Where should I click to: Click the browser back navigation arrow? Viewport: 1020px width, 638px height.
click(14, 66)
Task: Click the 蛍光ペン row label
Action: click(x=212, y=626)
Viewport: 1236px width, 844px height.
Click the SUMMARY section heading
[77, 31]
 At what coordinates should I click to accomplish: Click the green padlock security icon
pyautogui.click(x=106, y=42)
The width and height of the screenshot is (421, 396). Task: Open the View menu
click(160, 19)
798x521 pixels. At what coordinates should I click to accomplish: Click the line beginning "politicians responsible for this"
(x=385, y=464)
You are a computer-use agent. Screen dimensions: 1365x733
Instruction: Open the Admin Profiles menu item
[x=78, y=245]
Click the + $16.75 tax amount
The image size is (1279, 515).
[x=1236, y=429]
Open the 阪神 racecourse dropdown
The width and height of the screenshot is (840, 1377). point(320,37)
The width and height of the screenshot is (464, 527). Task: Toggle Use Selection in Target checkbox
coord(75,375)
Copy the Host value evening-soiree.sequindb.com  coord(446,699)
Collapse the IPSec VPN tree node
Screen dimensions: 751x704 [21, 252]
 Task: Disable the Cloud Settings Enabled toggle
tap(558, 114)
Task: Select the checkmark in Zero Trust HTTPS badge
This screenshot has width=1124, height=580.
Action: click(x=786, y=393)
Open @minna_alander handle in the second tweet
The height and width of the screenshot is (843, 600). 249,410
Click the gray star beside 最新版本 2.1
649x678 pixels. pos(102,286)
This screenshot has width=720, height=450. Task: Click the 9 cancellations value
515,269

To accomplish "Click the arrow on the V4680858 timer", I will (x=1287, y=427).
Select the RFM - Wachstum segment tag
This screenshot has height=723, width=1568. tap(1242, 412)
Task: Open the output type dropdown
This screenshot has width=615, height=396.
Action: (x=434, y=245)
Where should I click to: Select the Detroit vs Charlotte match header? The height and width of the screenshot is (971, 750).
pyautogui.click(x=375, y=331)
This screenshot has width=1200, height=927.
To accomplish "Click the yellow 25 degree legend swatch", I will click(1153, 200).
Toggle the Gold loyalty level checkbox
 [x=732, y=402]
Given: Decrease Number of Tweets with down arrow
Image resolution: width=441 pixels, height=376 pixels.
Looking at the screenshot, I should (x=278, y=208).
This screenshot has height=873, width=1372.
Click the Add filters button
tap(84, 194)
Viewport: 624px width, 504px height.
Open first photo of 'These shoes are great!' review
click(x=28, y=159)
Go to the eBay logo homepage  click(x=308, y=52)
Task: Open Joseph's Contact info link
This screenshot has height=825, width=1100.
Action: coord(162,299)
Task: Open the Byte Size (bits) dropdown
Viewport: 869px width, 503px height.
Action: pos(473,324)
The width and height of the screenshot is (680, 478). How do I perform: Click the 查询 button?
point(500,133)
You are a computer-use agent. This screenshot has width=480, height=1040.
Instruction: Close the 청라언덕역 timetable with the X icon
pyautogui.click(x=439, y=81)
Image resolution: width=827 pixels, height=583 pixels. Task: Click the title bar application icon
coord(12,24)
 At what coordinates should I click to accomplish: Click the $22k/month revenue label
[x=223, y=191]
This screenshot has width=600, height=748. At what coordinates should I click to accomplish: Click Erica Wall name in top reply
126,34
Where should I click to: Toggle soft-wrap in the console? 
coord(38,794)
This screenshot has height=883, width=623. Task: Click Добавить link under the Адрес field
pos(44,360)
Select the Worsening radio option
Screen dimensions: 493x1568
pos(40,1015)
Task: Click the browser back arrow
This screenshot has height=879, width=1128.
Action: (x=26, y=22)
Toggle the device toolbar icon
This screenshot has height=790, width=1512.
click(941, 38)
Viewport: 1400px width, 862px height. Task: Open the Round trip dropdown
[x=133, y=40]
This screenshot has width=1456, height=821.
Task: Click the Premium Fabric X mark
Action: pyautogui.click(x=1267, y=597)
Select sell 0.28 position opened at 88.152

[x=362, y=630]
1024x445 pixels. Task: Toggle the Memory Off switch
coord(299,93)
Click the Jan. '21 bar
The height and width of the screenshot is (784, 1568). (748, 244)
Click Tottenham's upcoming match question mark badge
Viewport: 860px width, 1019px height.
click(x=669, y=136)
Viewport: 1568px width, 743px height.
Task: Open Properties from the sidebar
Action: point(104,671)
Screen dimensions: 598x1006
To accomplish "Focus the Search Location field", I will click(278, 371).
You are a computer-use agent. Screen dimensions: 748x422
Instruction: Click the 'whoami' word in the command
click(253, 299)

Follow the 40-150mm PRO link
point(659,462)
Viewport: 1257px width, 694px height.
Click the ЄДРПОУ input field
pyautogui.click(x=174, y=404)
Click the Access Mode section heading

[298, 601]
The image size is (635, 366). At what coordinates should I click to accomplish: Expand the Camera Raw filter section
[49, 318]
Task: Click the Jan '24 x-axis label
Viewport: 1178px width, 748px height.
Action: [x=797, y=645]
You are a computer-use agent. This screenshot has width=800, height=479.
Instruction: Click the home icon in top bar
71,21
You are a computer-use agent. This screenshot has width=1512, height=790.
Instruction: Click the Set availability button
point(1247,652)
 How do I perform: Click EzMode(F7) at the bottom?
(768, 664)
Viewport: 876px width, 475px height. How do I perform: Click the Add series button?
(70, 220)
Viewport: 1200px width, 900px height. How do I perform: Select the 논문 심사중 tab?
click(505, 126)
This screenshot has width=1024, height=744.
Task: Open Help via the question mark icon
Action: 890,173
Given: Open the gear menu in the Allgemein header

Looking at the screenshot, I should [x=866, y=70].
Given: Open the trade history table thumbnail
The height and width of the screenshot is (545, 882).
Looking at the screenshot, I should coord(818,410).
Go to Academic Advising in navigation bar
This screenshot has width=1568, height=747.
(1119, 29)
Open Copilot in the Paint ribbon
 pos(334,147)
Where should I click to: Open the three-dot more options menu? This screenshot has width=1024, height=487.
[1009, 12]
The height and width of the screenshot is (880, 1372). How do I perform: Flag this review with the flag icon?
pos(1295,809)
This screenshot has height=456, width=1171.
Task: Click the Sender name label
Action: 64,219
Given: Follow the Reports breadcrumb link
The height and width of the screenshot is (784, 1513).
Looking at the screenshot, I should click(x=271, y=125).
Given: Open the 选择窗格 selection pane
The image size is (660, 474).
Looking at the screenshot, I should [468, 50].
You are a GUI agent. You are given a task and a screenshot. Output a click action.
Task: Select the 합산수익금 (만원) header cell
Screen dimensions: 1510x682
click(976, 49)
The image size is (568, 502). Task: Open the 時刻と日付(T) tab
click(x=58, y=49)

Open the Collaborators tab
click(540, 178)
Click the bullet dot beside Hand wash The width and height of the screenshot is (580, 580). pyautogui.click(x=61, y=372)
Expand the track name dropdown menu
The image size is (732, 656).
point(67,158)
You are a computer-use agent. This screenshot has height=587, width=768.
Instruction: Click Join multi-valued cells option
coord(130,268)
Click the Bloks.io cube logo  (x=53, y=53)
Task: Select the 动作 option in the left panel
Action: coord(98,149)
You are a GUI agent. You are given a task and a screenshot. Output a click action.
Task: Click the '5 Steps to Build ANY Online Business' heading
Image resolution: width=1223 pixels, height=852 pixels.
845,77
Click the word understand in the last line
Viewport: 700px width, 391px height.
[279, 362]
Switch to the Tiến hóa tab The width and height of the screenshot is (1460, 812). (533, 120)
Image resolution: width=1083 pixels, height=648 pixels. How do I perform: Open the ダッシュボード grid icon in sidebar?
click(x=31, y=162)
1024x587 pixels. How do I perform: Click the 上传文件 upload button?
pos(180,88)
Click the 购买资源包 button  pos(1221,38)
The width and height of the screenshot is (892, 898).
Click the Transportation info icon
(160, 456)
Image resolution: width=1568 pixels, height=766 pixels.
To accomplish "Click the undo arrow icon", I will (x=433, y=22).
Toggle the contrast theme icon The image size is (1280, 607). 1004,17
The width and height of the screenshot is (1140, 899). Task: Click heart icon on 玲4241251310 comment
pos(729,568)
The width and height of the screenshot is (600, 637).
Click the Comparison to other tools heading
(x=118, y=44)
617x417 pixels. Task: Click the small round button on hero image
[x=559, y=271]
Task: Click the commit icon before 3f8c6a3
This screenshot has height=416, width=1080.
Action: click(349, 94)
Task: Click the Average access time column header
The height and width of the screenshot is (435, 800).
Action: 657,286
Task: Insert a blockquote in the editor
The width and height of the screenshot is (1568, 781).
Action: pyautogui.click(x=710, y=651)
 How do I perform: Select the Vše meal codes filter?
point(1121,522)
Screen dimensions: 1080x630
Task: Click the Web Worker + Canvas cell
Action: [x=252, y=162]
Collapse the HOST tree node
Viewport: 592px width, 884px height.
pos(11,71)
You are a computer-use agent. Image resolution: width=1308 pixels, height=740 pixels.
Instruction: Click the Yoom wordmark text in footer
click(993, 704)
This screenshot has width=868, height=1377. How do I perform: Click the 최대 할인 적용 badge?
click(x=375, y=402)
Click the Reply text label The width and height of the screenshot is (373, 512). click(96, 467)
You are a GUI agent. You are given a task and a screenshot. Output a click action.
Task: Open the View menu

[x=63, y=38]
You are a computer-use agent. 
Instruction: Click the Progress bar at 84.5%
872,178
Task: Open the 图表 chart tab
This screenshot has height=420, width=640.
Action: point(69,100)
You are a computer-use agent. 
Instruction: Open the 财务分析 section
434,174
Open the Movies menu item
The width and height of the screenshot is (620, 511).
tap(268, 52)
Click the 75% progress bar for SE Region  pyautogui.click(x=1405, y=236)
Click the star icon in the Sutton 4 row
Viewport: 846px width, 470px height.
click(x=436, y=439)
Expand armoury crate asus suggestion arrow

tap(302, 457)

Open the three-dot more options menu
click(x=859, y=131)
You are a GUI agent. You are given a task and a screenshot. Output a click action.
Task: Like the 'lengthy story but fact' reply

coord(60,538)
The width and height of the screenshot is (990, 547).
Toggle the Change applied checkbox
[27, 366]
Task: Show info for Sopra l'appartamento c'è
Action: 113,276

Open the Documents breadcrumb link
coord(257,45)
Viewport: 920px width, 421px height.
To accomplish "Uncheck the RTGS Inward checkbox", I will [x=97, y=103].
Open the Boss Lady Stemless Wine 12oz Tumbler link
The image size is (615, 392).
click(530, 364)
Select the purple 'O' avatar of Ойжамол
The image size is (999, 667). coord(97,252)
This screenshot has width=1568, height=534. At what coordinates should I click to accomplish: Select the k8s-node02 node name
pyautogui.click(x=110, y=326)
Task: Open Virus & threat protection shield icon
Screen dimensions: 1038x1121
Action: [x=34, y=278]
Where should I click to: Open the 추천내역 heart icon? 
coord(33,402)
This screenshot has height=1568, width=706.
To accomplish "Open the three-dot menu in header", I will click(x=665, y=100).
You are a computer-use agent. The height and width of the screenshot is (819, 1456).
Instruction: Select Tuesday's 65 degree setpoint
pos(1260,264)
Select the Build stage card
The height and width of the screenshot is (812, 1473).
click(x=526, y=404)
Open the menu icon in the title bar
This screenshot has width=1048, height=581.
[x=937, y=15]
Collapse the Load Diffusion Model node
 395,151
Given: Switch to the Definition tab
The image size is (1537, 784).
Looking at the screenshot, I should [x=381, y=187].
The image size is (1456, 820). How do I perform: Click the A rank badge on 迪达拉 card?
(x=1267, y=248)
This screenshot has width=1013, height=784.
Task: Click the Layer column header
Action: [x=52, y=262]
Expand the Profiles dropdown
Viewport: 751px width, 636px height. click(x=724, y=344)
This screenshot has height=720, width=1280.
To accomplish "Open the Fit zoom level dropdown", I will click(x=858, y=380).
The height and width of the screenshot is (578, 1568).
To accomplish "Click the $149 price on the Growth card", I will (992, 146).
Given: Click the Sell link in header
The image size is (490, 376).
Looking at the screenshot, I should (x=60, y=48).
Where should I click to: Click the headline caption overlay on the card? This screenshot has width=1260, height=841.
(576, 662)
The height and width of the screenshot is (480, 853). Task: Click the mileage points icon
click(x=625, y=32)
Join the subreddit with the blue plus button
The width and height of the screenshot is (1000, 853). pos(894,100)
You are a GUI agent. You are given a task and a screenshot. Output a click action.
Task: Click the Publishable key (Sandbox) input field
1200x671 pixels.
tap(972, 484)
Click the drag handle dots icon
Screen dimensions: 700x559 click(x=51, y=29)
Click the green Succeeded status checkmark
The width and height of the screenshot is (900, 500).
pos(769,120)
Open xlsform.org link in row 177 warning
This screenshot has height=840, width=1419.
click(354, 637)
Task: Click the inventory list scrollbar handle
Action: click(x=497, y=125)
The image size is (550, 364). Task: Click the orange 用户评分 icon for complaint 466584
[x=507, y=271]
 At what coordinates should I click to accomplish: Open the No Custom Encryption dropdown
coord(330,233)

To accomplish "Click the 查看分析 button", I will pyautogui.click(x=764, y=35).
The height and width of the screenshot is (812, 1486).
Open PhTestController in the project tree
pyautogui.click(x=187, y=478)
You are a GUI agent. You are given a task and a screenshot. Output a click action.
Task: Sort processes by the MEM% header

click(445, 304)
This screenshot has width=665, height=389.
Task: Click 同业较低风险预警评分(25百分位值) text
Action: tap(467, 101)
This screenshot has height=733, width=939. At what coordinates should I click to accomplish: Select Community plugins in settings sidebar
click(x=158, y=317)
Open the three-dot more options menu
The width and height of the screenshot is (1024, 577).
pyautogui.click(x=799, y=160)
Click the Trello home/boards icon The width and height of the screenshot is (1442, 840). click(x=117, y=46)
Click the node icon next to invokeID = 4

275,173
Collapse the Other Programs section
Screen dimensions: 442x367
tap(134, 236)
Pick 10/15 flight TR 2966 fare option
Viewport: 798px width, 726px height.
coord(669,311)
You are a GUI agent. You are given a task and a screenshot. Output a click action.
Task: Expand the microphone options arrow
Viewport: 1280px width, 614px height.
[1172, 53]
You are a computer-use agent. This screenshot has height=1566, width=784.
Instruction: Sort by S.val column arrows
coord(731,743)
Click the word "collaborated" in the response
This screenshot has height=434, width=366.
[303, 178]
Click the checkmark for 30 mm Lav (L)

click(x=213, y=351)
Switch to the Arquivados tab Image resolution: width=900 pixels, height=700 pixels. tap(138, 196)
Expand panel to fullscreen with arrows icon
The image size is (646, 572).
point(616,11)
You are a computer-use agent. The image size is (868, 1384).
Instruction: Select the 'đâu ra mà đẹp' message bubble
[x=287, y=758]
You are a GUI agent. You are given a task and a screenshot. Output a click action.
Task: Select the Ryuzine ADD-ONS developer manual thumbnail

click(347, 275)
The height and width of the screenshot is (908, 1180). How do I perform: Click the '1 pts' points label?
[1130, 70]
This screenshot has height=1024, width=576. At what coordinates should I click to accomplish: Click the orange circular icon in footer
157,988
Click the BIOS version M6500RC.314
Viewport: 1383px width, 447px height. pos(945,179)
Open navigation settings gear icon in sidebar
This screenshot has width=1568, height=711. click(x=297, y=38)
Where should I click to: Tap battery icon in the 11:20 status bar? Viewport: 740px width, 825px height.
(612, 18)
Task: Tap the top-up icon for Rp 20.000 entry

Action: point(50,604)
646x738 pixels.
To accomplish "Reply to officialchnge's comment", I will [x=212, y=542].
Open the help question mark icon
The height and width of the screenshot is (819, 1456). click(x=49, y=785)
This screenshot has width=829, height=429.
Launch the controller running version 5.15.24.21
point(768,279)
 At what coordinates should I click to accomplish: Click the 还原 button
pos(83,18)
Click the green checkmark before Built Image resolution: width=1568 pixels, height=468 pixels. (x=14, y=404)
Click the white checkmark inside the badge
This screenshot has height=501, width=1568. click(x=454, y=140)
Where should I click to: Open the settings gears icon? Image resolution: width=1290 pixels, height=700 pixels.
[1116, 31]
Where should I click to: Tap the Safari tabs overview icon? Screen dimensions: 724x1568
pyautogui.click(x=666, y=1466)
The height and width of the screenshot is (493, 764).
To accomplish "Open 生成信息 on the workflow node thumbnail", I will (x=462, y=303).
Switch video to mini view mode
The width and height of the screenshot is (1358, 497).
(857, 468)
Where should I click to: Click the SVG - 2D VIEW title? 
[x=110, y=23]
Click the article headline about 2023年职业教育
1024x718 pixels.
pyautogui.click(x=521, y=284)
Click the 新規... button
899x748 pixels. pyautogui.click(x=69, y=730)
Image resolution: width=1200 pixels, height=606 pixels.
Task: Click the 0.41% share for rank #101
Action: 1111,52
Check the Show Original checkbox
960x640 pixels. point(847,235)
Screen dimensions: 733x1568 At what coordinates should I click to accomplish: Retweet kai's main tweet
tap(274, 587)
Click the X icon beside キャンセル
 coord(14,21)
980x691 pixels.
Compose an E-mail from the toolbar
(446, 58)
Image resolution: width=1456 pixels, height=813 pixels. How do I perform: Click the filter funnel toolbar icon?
**********
### [Goal of the exercise]
For each line in the data that contains the string "before", give a copy of that line.

### [Exercise result]
Task: Click the commit icon before 3f8c6a3
Click the green checkmark before Built Image resolution: width=1568 pixels, height=468 pixels. (x=14, y=404)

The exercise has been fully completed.